I am not completely clear on your problem as posed... but:
I am assuming you want to use different gasket designs where you know the thermal conductivity of the materials, but not the apparent thermal conductivity of the assembly.

I think you only have to model the gasket and immediate surroundings, not the whole freezer. Set the interior conditions and exterior conditions, simulate the system, get the heat flow through the area of interest. Repeat for different designs.

Does this address your question?
Jack


Jack M. Kleinfeld, P.E. Kleinfeld Technical Services, Inc.
Infrared Thermography, Finite Element Analysis, Process Engineering
 
Is this a freezer like a refrigerator, IE, powered? Or is this an ice-chest, like you'd take camping?
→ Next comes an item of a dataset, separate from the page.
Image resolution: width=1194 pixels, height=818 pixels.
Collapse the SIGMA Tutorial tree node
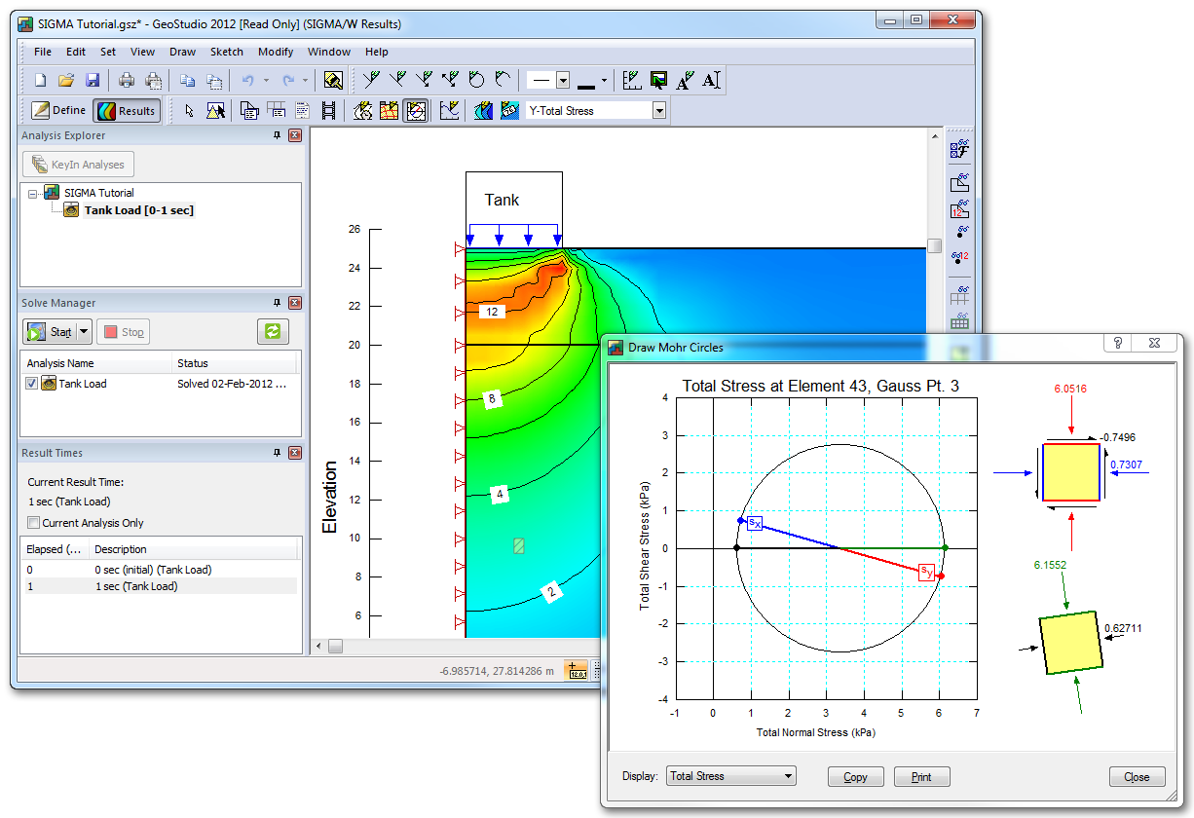click(x=33, y=194)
If it's an ice chest, fill it mostly full of chilled water (with no ice), put it in whatever environment is of interest, and measure the rate at which the temperature increases. You should be able to do some similar test with an electric freezer. Either test would be somewhat approximate, but then again, the ambient temperature and configuration of the contents will just be assumed anyway, so that should be close enough. What this will tell you is the overall rate of heat gain in the thing. IE, you no longer have to model the whole unit, just the gasket, as noted above.

For the gasket...that would get harder. Assume ambient temperature on one side of the gasket, assume freezer temperature on the other side. Perhaps use FEM, or whatever analytical means are available for the gasket itself.
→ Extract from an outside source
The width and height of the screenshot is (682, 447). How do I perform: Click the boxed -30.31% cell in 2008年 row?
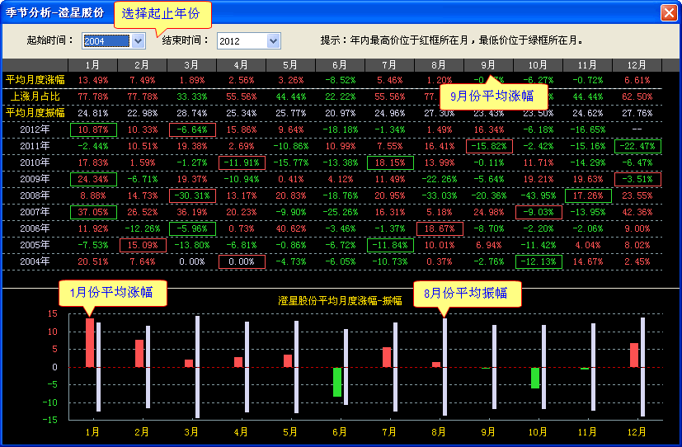191,195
Once again, if you actually have the gasket (IE, analyzing different available gaskets, not inventing a gasket), you could run tests on them similar to the above. Perhaps make a box that splits in half, with the gasket to seal it up.

I suspect that what would be more important would be how long-lasting and tight-sealing the gasket was. A gasket that insulated wonderfully but dried out and let air leak after a few years wouldn't be worth much.
 
I believe this is an example of 1D heat transfer and you don't need to use FE to solve it for a steady state condition. Try a good heat transfer text like Holman.